WORK ORDER
Restate word for word every line from the one containing "This screenshot has height=731, width=1568." to the last line of the records below.

INPUT DATA
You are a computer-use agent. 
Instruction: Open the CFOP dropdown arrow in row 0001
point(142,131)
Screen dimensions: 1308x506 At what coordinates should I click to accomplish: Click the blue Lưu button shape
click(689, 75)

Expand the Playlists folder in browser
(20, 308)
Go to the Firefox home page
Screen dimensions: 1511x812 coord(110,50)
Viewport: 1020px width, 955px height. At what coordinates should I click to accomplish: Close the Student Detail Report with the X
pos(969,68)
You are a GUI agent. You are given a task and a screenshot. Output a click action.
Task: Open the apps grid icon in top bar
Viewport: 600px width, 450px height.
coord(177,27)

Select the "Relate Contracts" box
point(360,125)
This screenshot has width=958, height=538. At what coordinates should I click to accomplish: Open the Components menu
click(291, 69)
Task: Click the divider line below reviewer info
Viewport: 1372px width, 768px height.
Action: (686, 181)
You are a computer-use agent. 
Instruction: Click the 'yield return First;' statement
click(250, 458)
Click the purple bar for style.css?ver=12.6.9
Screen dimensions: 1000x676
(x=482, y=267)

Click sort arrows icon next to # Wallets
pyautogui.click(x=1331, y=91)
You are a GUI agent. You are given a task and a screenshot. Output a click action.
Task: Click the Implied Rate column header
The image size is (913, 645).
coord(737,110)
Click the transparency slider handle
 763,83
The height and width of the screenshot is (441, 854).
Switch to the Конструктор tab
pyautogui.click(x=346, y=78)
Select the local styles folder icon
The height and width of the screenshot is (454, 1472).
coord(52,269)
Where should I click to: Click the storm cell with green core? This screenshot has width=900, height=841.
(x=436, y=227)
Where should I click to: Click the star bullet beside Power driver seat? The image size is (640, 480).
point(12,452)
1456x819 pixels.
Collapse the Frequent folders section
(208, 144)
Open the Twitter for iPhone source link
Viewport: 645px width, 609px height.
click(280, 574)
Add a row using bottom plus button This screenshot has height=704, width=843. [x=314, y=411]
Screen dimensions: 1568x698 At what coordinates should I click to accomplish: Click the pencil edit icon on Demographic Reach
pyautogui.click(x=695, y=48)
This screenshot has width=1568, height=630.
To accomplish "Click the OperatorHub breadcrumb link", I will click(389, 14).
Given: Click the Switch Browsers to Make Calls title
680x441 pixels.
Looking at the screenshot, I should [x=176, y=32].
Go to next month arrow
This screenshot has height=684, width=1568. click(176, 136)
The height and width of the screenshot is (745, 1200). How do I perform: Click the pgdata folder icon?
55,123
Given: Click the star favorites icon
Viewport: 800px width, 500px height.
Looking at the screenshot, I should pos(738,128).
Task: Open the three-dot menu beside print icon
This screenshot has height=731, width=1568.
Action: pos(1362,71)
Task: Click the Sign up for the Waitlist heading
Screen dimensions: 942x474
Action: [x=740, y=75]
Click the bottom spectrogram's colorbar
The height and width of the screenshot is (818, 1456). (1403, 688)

ANSWER
This screenshot has height=731, width=1568.
Action: pos(1362,71)
Task: Click the Sign up for the Waitlist heading
Screen dimensions: 942x474
Action: [x=740, y=75]
Click the bottom spectrogram's colorbar
The height and width of the screenshot is (818, 1456). (1403, 688)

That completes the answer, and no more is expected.